I always purchase travel insurance. While it seems like a drag, I think it's essential, especially when you are travelling by plane (or other expensive transport). Also, if you're in an unfamiliar place or foreign country, you get peace of mind that if something goes wrong, you'll be covered. Something I always do when purchasing insurance is throughly read the fine print (boring, I know). It's important to understand exactly what you are covered for, and what the excess charges will be if you need to make a claim. I'll also double check that my belongings I'm taking with me are sufficiently covered, especially my laptop and camera gear. There are often item limits on what you can claim, so make sure nothing you take exceeds these individual limits. At the end of the day, insurance is inexpensive, especially when you weigh it up against the cost of rebooking flights, replacing lost/stolen belongings or paying medical bills. Southern Cross Travel Insurance offer great deals on insurance, you can visit their website to get a quote on your next trip. Most insurance covers you from the date of purchase, so I usually purchase mine as soon as I buy my tickets so that if anything goes wrong before I leave, I am covered.

While You're There

If you don't mind flying by the seat of your pants, try booking at the last minute. Hotels can offer great discounts in order to fill a room when they receive cancellations or are having a quiet night. I think my best coup was scoring an enormous room at a Sheraton Hotel in Japan for just over $100. I think the room was bigger than my house! Much more extravagant than my usual accommodation but a memorable experience created by not having a plan.

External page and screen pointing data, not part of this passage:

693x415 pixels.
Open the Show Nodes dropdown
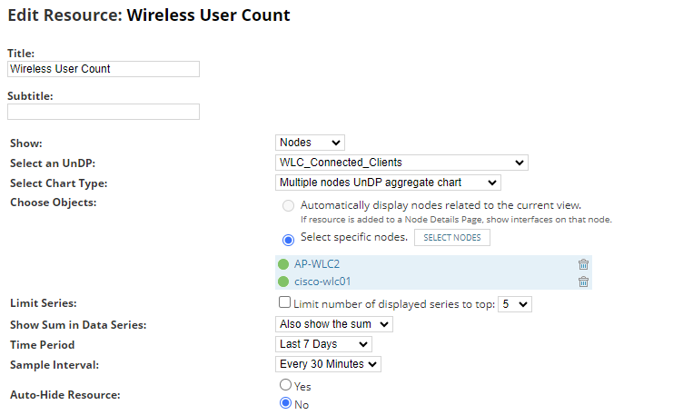[x=310, y=143]
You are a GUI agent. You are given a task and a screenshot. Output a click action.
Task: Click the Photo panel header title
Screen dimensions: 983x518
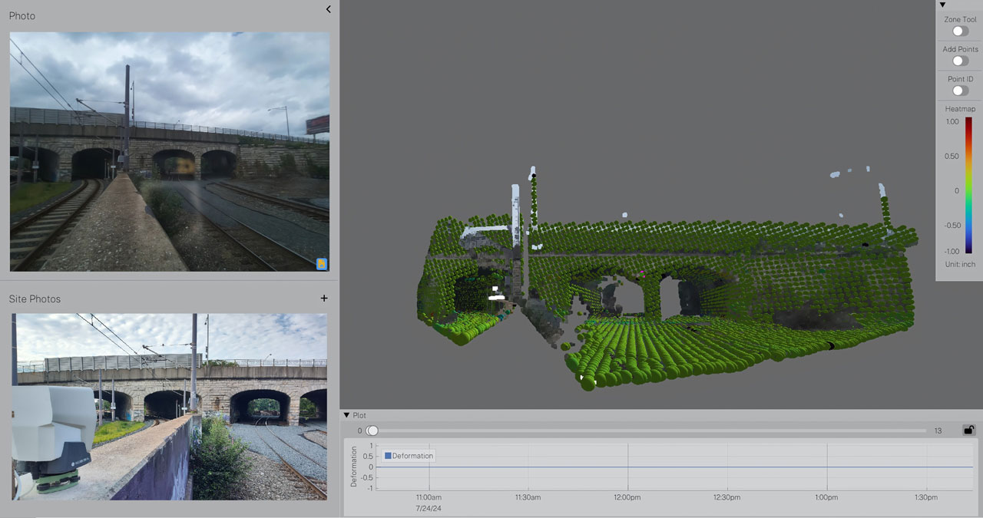22,15
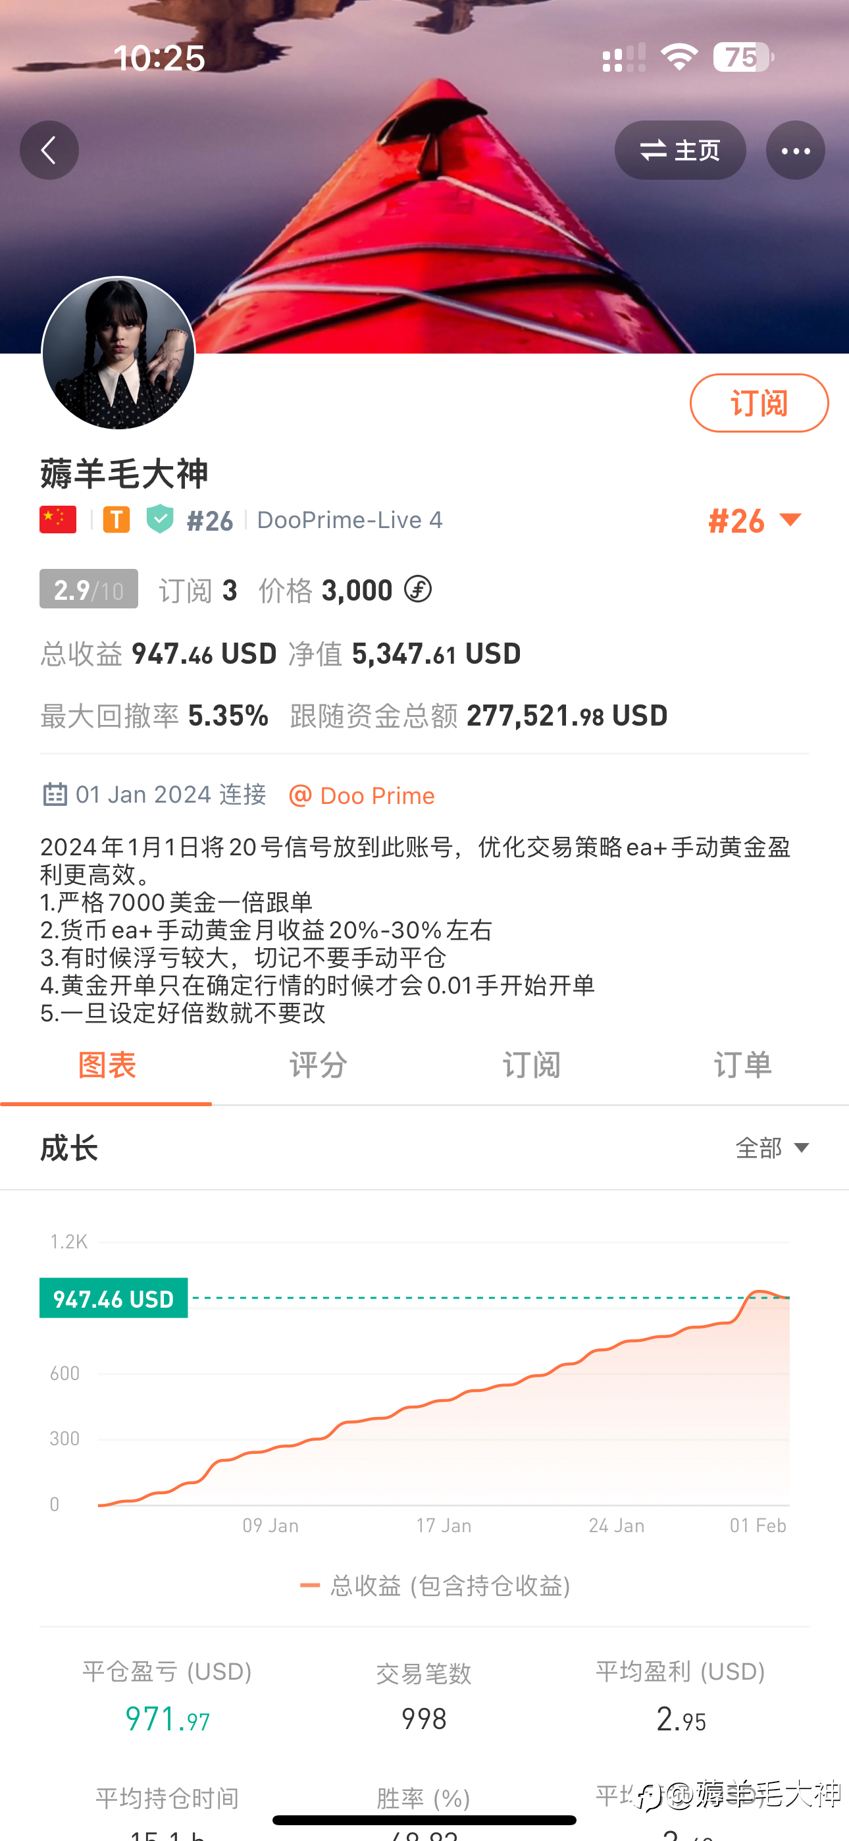Switch to the 订单 orders tab

pos(743,1065)
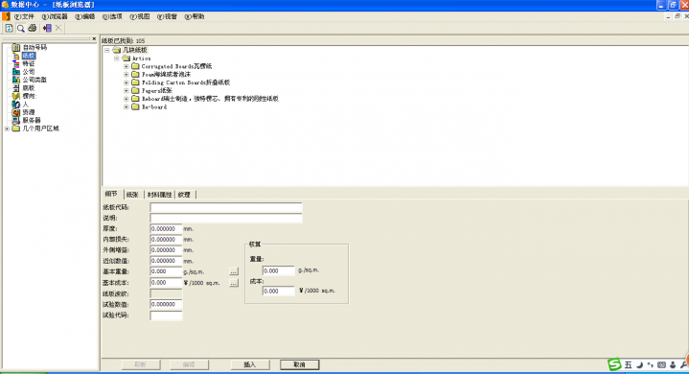Viewport: 689px width, 374px height.
Task: Click the insert record icon in toolbar
Action: point(47,28)
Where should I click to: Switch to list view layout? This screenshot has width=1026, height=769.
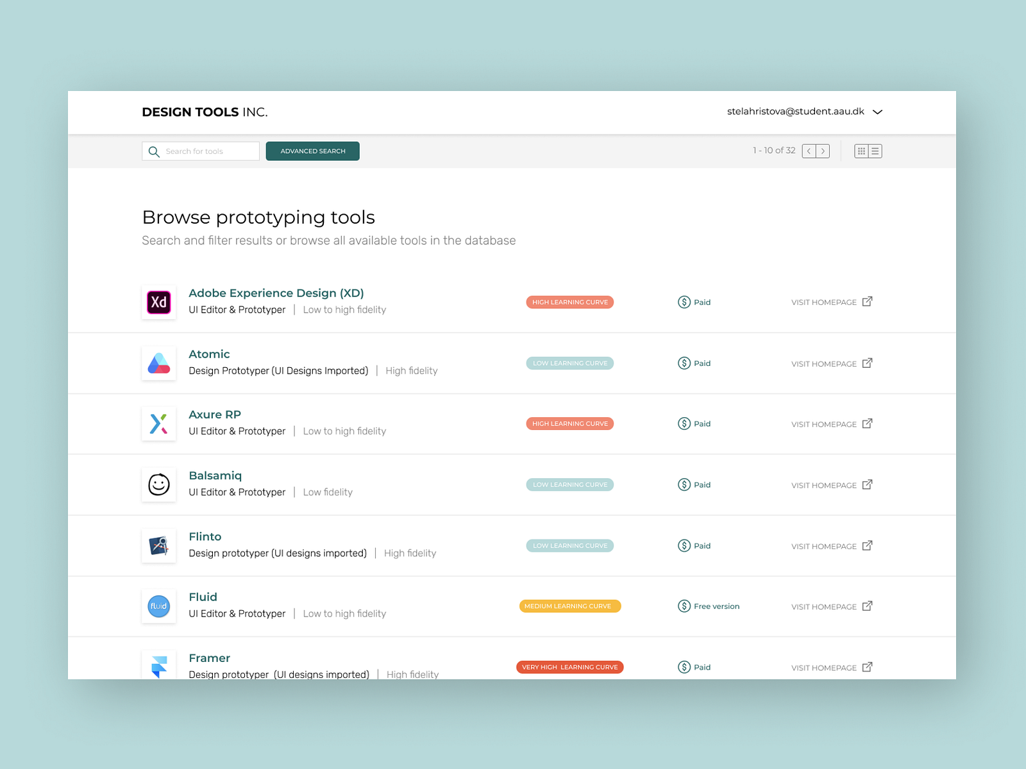click(875, 151)
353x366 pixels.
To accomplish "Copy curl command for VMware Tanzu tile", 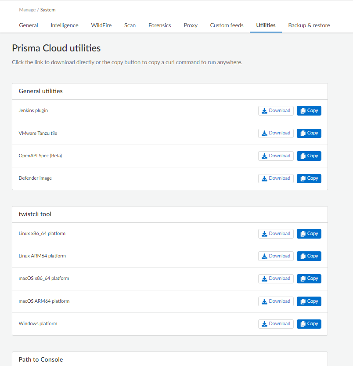I will click(309, 133).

It's tempting to treat yourself every day when you're on holiday, but you can save a lot of money by self-catering. If your hotel has a kitchenette, consider making a packed lunch before you head out for the day. I love exploring supermarkets in new places, so it's a good excuse to immerse yourself in the local atmosphere and get supplies at the same time!

Remember, you're on holiday. If you can plan ahead with the big-ticket items, you can save a lot of financial stress while you're trying to enjoy yourself. Even if you're a planner, try to leave a few things up to chance, you might be surprised by a small bed and breakfast that you find when you make a wrong turn, or discover a town you didn't see on the map. If you have too rigid plans, you miss these neat surprises. So don't sweat the small details, cover the big stuff and everything else will fall into place.

Do you have any tips for saving on vacation costs?